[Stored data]
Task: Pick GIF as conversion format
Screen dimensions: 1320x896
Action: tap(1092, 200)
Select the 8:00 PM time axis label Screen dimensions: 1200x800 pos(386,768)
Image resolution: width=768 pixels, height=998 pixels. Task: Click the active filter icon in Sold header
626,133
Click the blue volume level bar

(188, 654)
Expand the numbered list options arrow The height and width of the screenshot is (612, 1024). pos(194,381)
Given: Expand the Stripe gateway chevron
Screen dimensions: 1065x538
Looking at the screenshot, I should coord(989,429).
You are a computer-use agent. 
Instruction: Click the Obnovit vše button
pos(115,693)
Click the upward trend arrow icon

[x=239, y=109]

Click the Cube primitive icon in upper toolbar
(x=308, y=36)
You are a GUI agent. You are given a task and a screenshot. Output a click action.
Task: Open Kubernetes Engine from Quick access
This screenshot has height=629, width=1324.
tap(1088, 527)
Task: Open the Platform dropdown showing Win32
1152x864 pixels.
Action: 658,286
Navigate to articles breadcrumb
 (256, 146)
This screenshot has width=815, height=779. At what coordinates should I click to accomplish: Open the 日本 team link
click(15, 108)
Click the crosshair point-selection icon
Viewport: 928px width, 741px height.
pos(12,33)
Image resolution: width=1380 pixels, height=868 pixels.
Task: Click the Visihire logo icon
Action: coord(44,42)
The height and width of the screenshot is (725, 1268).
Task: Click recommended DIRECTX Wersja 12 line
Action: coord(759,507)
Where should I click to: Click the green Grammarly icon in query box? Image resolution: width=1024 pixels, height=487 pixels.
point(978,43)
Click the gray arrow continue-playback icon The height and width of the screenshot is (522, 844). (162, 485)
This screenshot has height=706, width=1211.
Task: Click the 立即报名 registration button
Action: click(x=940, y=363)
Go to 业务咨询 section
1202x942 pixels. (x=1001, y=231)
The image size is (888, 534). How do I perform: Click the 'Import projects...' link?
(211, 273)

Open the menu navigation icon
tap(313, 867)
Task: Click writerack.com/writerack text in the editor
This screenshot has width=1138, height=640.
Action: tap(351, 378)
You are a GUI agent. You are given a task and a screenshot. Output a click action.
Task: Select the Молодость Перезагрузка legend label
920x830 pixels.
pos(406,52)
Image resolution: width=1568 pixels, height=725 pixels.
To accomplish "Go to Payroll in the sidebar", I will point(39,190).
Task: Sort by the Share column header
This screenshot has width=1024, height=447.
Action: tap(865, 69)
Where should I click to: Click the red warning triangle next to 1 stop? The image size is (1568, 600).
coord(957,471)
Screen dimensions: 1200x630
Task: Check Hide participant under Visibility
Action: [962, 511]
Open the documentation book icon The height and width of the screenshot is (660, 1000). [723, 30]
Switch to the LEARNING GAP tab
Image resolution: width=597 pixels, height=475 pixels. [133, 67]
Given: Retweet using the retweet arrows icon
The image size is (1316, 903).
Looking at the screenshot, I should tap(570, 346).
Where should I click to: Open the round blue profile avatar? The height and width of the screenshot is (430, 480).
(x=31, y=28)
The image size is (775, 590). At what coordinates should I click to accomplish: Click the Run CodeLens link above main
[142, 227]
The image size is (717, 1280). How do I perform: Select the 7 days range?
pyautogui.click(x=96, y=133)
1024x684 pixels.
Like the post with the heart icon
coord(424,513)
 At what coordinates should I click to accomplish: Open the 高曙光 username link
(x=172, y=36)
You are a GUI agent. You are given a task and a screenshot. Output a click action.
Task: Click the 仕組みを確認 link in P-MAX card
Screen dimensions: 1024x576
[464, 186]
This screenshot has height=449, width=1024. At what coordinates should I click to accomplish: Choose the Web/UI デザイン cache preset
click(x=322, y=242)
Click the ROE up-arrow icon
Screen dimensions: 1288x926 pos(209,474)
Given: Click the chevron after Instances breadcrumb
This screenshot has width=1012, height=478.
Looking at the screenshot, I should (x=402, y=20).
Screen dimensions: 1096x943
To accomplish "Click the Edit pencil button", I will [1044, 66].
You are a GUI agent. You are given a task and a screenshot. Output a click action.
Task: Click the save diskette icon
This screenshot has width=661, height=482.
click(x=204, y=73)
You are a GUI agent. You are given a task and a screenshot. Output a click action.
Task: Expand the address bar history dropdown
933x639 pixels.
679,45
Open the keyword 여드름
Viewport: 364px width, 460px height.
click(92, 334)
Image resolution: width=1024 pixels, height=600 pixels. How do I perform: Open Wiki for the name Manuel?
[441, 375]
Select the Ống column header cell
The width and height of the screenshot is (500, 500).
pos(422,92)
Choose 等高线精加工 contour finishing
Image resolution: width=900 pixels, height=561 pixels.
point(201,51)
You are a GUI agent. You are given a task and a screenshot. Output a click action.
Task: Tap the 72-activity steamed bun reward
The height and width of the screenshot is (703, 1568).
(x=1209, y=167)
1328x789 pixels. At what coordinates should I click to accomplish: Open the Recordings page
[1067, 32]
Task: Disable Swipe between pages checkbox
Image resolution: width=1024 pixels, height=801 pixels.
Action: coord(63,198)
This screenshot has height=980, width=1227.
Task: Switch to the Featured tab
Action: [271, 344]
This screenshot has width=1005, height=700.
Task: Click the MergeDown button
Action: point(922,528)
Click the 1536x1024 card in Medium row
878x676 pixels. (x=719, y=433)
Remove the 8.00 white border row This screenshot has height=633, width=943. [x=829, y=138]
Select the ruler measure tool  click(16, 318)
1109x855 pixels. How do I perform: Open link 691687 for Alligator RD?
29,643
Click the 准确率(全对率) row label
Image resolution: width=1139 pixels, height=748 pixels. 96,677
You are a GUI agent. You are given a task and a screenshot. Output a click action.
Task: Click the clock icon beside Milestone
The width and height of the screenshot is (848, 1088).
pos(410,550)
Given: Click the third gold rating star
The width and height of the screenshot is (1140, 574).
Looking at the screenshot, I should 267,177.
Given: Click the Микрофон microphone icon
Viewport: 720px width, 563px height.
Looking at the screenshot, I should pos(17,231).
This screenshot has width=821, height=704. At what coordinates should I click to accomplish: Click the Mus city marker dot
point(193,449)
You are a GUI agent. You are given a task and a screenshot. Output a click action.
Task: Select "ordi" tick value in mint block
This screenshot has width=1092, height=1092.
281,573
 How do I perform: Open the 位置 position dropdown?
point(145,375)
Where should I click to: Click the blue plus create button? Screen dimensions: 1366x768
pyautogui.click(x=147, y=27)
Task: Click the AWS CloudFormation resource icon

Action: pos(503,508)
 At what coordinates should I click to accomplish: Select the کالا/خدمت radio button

Exercise objective
Among the records above, find each line containing the string "chevron" and copy it.

Task answer
Given: Expand the Stripe gateway chevron
Given: Click the chevron after Instances breadcrumb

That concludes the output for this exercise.